Wednesday, September 24, 2014

Lobelia: les liaisons dangereuses

Maybe I didn't know this?  Or I didn't care? Or I thought that I could make it all be different?  Oh, the stories that we tell ourselves!


The Great Blue Lobelia Lobelia siphilitica that I tucked several years ago into the crook of the rain garden has adapted marvelously well. The parent plant is healthy and, this time of year, heavy-blooming. All it seems to need is moist soil, a cool corner, and a measure of sun and shade.  For these favors, I have been generously repaid.  Thanks, right?

 
Well, gratitude has not yet tipped to grievance, but I can see gasping out a curse or two in the future as I am buried under this bounty of riches. Seedlings of various ages have colonized this bed.  At present, I am happy to see their blue spires inhabiting a difficult space that is otherwise pretty rough and tumble.  I am weeding out all the other interlopers in order to make room just for these privileged upstarts . . . and at the same time wondering what dangers I'll be facing by my lobelia infatuation.


Tuesday, September 02, 2014

I love living in a blue state . . .

. . . and I'm not limiting myself to the Commonwealth of Massachusetts. No, I mean the blue--or almost blue--tones of late summer flowers. Sadly, I've got the blues this year from some of my favorites' failure to thrive: the larkspur has been effectively eliminated by rabbit predation and the blue flag iris sent up only a single flower.  But other cultivars have fared fair better.

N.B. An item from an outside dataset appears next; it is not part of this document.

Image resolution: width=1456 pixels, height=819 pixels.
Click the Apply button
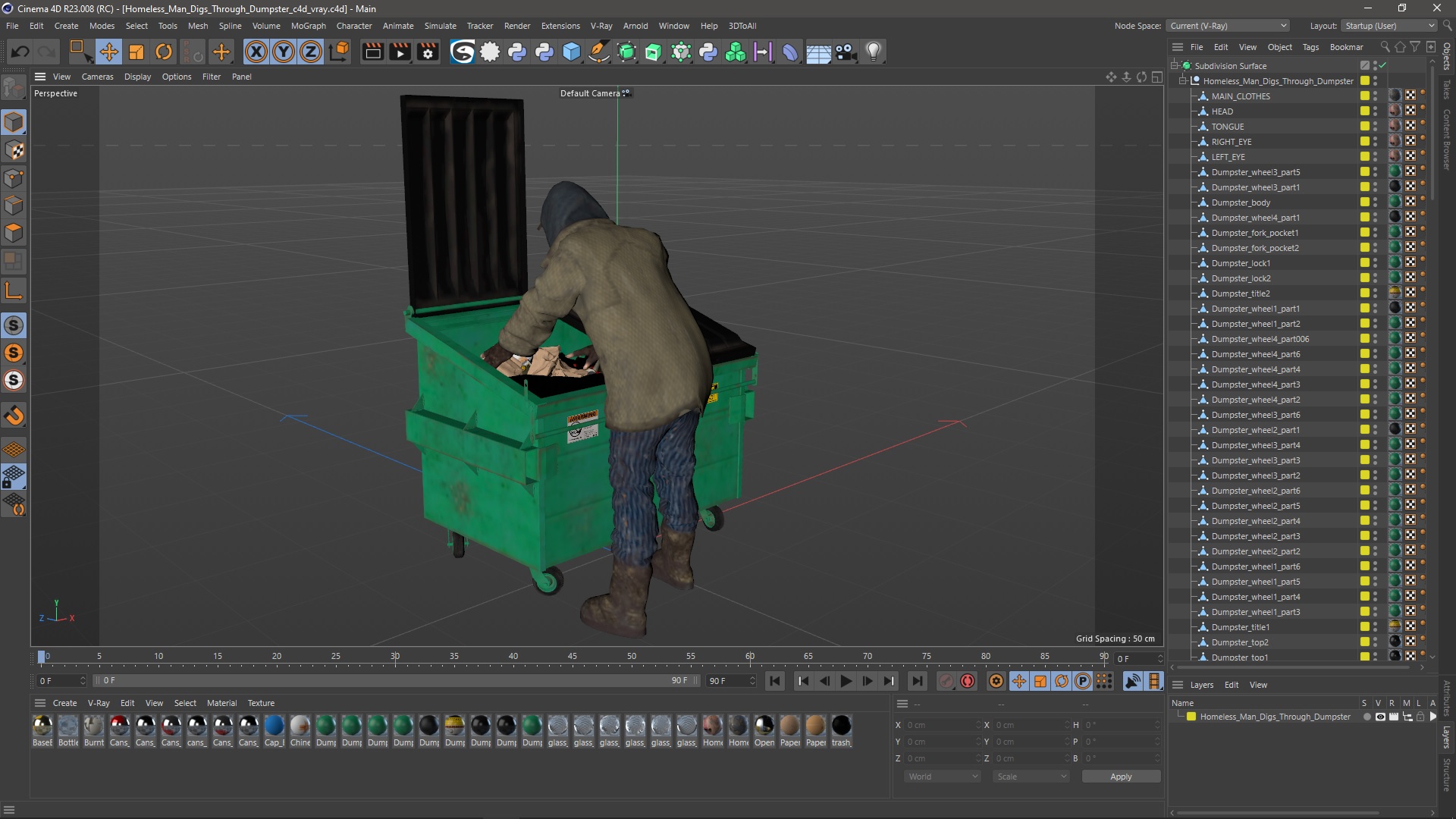tap(1120, 777)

    Salvia farinacea "Victoria Blue"

Spiky clumps of annual blue salvia flourish just about anywhere they are planted.  They look great--even when menaced by storm clouds--at the front of a mixed bed.

Phlox paniculata "Blue Paradise"
 
This garden phlox, "Blue Paradise," continues to bloom into September.  The individual flowers change color depending upon light conditions: a deeply saturated blue violet at dawn and dusk, a paler purple at midday. The petals stripe and blotch and cloud with different tones.
 
Great Blue Lobelia Lobelia siphilitica

I need to cleave out more space for this Great Blue Lobelia Lobelia siphilitica, which is busily colonizing the inner angle of the rain garden. The fellow was picked up two years ago from Bartram's Garden outside of Philadelphia. Yes, its growing habit is uncouth and its flower heads are large and coarse--but, oh, that color!